Farallon Capital Management, which in October called Magna Entertainment a “financial sinkhole,” filed a letter with the Securities and Exchange Commission on Tuesday that called for the Magna Developments board to foreclose on loans made to the racetrack company if they are not repaid on the accelerated March 20 due date. Half of Magna Entertainment's $600 million in debt is owed to Magna Developments, and the racetrack company has lost $500 million over the last five years, according to the Farallon letter. Farallon owns 5.5% of the company's Class A shares. Click here for the Farallon letter to the Magna Developments board.
“Given the (MIM) board's history of failing to defend MIM's contractual rights against MEC, we are greatly troubled by the press release's silence on whether MIM will enforce MEC's debt obligations when they come due,” the letter states. “Bankruptcy would allow MIM to realize at least some value on its loans to MEC.”
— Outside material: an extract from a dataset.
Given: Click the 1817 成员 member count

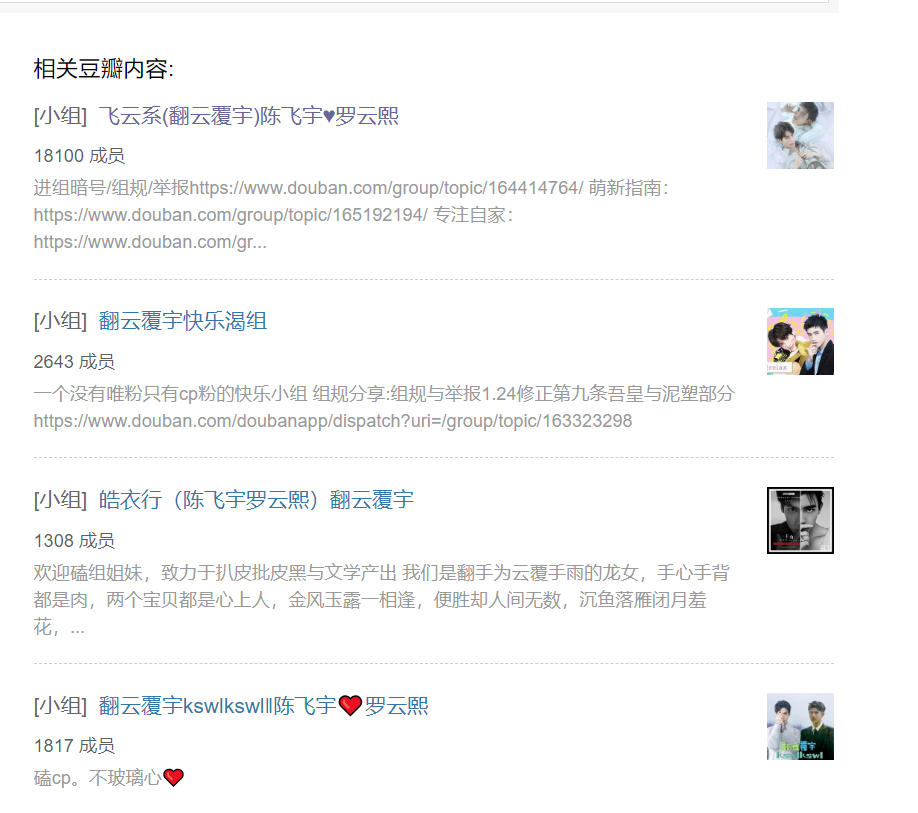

The Farallon letter calls it “folly” that current market conditions justify providing additional financing to Magna Entertainment. “There is no realistic prospect that MEC will ever be financially viable,” it states. “That the (MIM) board has authorized over $300 million in loans in a failed attempt to prop up this equity only highlights the foolishness of the two companies entanglement. There is no possible justification for MIM to deepen that entanglement by lending more money to, or accepting equity in, MEC.”
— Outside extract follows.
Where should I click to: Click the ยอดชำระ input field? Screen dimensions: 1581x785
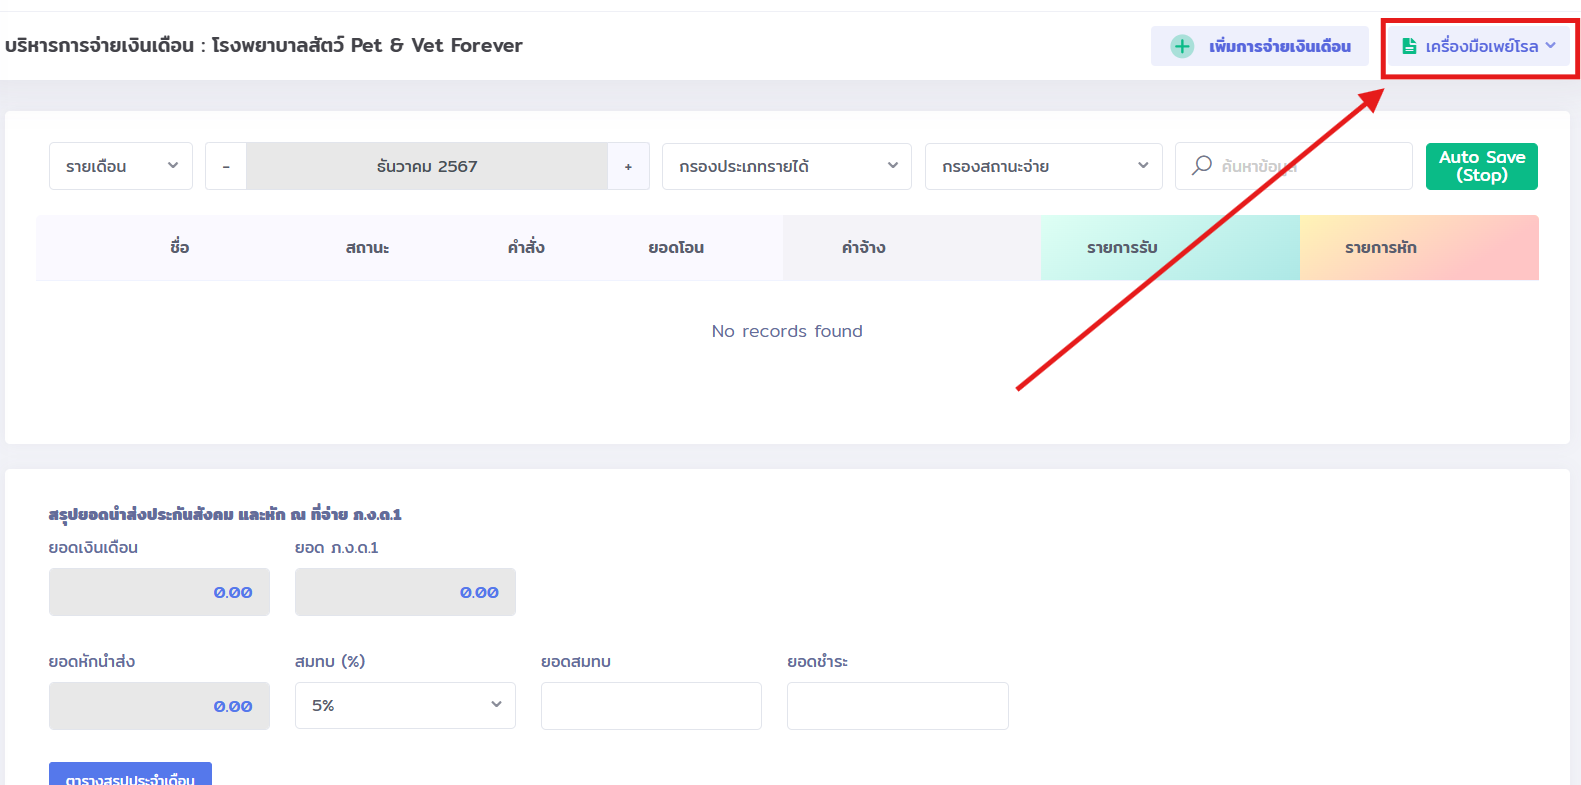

Frank Stronach is chairman of both Magna Developments and Magna Entertainment.
“If MEC fails to repay the loans as scheduled, MIM should not waste a single day waiting to exercise its rights as a creditor,” the letter states. “Any other course of action would be a dereliction by the (MIM) board of its fiduciary duties. Farallon is watching the board closely. We are prepared to vigorously protect our rights as a shareholder if the board does not fulfill its fiduciary duties in the weeks ahead.”
The Farallon letter comes two weeks after another unhappy institutional shareholder, Greenlight Capital, wrote to the Magna Developments board saying they will be held responsible for any failure to live up to their fiduciary duties. Click here for that letter.
More bad news for Magna: just last week, Jerry Campbell, a former CEO of Magna Entertainment, resigned from the MEC board.